Homes are selling for less than they did a decade ago in many places in Ohio as the tough economy, weak demand and high unemployment trouble the region. But home prices aren’t falling as much as they have been in Ohio and aren’t forecast to decline as much in 2012.
The federal home buyers’ tax credit was like a sugar high for Ohio, sending home prices up for a time before slamming them back to earth like a child licking a sucker running out of energy. The over-built out of sink housing market is coming back down to earth in most areas of the state, and it’s taking a licking on home prices.
Sluggish home sales are hurting Columbus with heavy foreclosure and bank assisted short sales. The state’s largest metro area should, however, see an increase in sales in the New Year as mortgage rates remain low with lower home prices, which will eventually strengthen the market. Columbus is forecast to see average home prices slide just 2.1% in 2012.
Hard hit Cleveland, however, should sustain higher deflation as more homeowners walk away from their homes suffering through the worst housing depression since the Great Depression. The foreclosure crisis has hit the region hard and it isn’t projected to ease for at least a few more years or until Congress gets its act together, and that isn’t likely any time soon.
Vacant foreclosed homes left for vandals are hurting the community in Cleveland, which has taken a bad wrap nationally, but the city is using federal funds to sell-off some of the homes that have been foreclosed and bulldoze others. Investors who can qualify for a mortgage might give the area some consideration for some of the best discount priced home deals in the U.S., despite the fact
that the community is forecast to sustain average housing deflation of 4.3% in 2012.

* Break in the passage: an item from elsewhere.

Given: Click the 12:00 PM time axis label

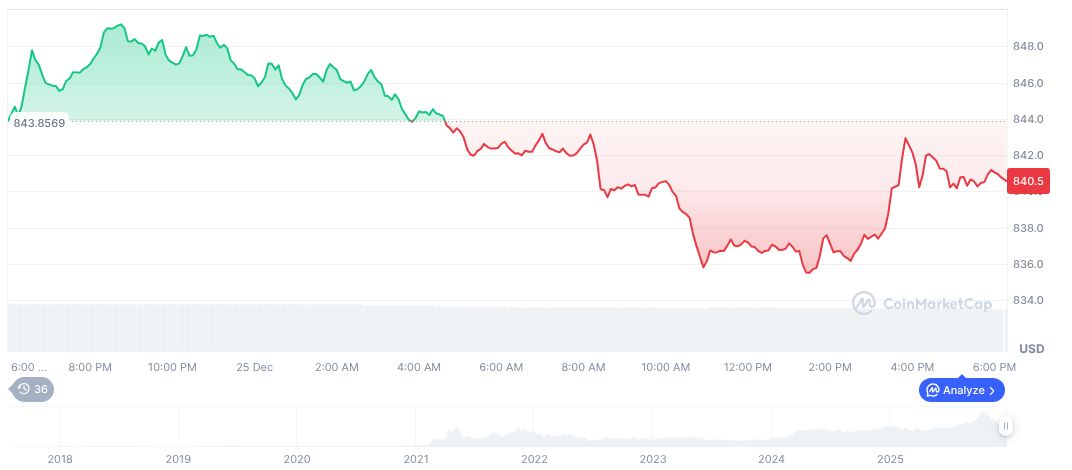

With a better job market than many other areas, Cincinnati is making it through the housing crash more modestly than most other areas of Ohio. But there are still deals to be had in Cincy, especially from foreclosures that have hit the city hard. Home sales should improve over the coming year, however, and eventually pressure home values, which are forecast to decline a modest 1.9% by years end.
A slowdown in factory orders in the auto industry for suppliers in Toledo has worked to hurt the housing market, and hamper any sort of recovery in the hard hit region. Many major metropolitan areas fared much better than Toledo, which has been working through the tough economy with sluggish home sales.
As locals leave the area for jobs elsewhere, they are leaving homes vacant and pressuring home values for the rest of the market, which is forecast to cut home prices an average of 4.0% by years end.
Dayton is also projected to sustain another tough year, despite near record low mortgage rates with forecast housing deflation that will average 3.8%.